La interceptación telefónica no es ni puede ser la vía procesal que aplique el Ministerio Público como regla general en los procesos de investigación, sino que debería ser un instrumento de excepción por su frontal colisión con derechos fundamentales de procesados o encartados penales.
Para invadir el ámbito privado de un ciudadano sospechoso de la comisión de un delito o crimen se requiere de una orden expresa de un juez ante quien los fiscales o procuradores deben motivar su pedimento con razones de hecho y de derecho.

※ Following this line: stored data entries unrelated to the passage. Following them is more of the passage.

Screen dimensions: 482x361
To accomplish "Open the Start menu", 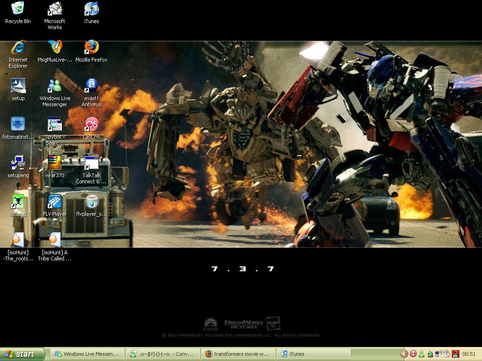I will tap(22, 354).
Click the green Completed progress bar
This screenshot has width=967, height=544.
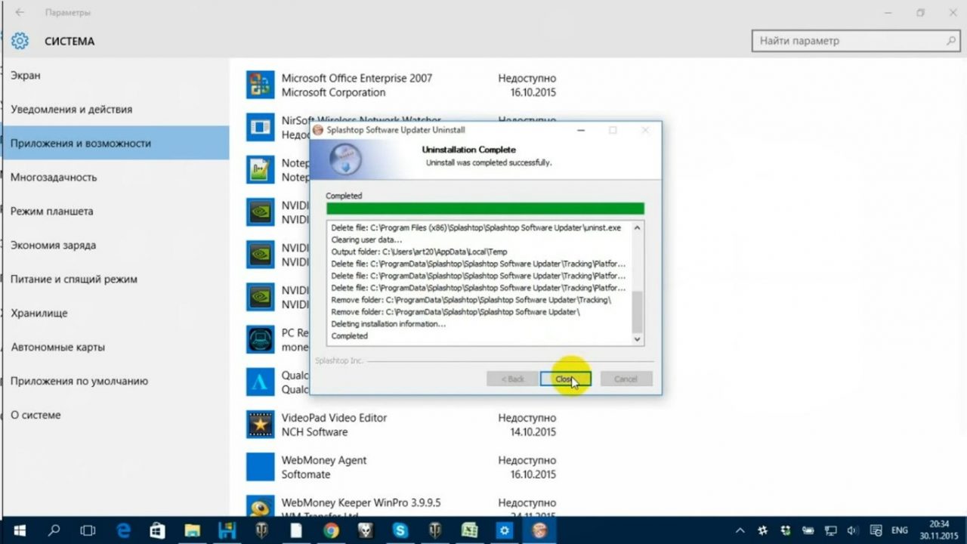coord(485,209)
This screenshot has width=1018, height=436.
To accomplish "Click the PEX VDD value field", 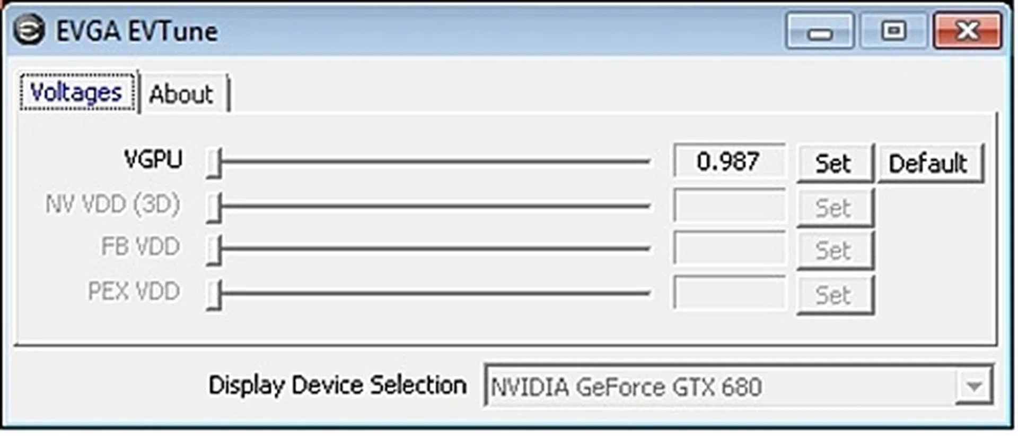I will 729,293.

La Constitución de la República ni el propio Código Procesal Penal admiten que el Procurador General de la República se arrogue prerrogativa de intervenir teléfonos de ciudadanos que no figuran como sospechosos de transgresión penal, porque el derecho sustantivo a la privacidad prevalece sobre diligencias procesales.

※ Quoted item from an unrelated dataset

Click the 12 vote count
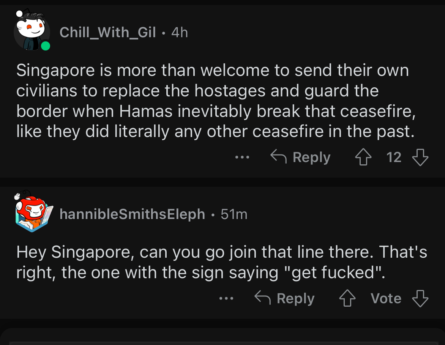The height and width of the screenshot is (345, 445). tap(394, 157)
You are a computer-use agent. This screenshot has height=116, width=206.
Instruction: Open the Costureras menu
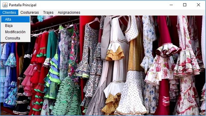[29, 12]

Tampoco la Carta Magna admite, no sin que se abran vías de sometimiento penal contra los actuantes, que supuestamente “por error” el Ministerio Público intercepte el teléfono de cualquier persona no encartada en ningún proceso de investigación.
Es obvio que se viola el derecho a la defensa cuando el Procurador dispone, aun con el correspondiente permiso de un juez, intervenir los teléfonos de abogados por su condición de defensores de encartados, justiciables o imputados.
Las autoridades deberían entender que la interceptación ilegal o prejuiciosa de teléfonos se reputa como un crimen político asociado a indeseable cultura de represión y de violación a derechos inalienables, lo que afecta muy seriamente a la democracia y a la gobernanza.
Jueces que otorgan consentimiento para las escuchas telefónicas afirman que en sus decisiones presumen la seriedad del Ministerio Público al formular el pedido de permiso, pero deberían saber que también se hacen reos de prevaricación en caso de cualquier vulneración a derechos constitucionales.
El Procurador General de la República debería saber que la interceptación telefónica no debería disfrutarse cual si fuera una bachata o un merengue, porque esa vía o instrumento de investigación tiene un letal efecto secundario como lo es la violación a los derechos constitucionales de los ciudadanos.